Schultertopf mit Sagenvogel »feng huang«

Der Schultertopf ist aus einem dicken Porzellanscherben modelliert (vgl. nahezu identischen Topf, Inv. Nr. V 4278). Er weist über einem abgesetzten, wulstförmig ausgestellten Standring eine balusterförmig ansteigende Laibung mit einer gewölbten Schulter auf, die in einem kräftigen geraden Halsring mündet. Der vermutlich ehemals dazugehörige Stülpdeckel fehlt.

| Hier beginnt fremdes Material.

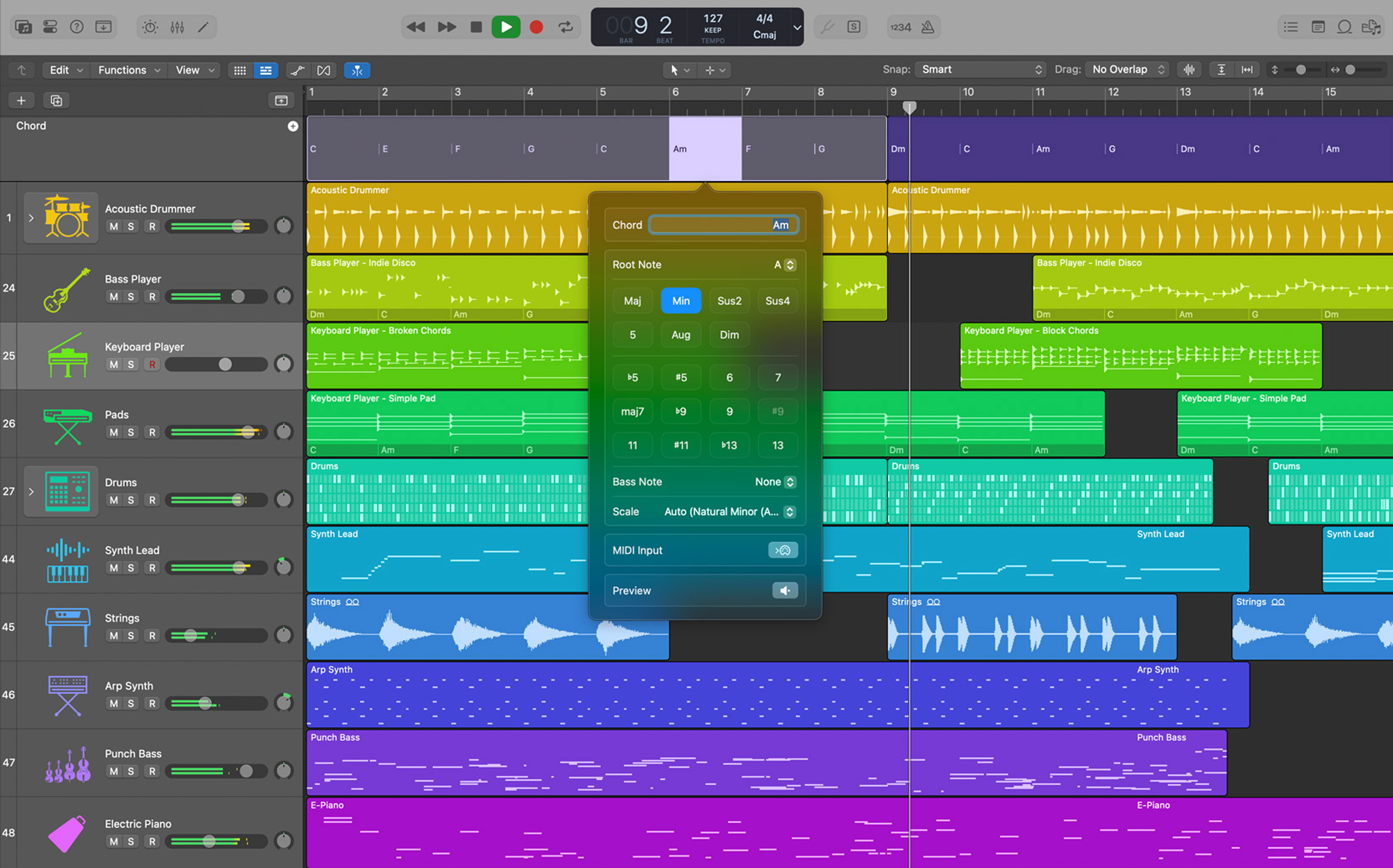Toggle the Cycle loop button
Image resolution: width=1393 pixels, height=868 pixels.
(565, 27)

Eine blaue Unterglasurmalerei überzieht das Gefäß. Die Wandung zeigt inmitten von Wellenmotiven, die wie Wolkenspiralen sich formieren und das Glück bzw. das Glücksmeer symbolisieren, stilisierte Päonien- oder Chrysanthemenblüten. Inmitten dieser Landschaft fliegt der Sagenvogel »feng huang«.

Der mythische, mit dem Phönix vergleichbare Vogel »feng huang« ist das Wappentier der Kaiserin und verkörpert das »yin«. Der Vogel trägt den Kopf eines Hahns in Stellvertretung für die Sonne und den Rücken einer Schwalbe in Stellvertretung für den Halbmond. Die Flügel symbolisieren den Wind, die Schwanzfedern Blumen und Bäume, die Beine die Erde. Sein traditionell in fünf Farben wiedergegebenes Gefieder symbolisiert Güte, Treue, Selbstzucht, Weisheit und Vertrauen. In China werden mit dem Vogelwesen Wärme, Reichtum, Frieden, aber auch überreiche Ernten und eine vernünftige Regierung assoziiert.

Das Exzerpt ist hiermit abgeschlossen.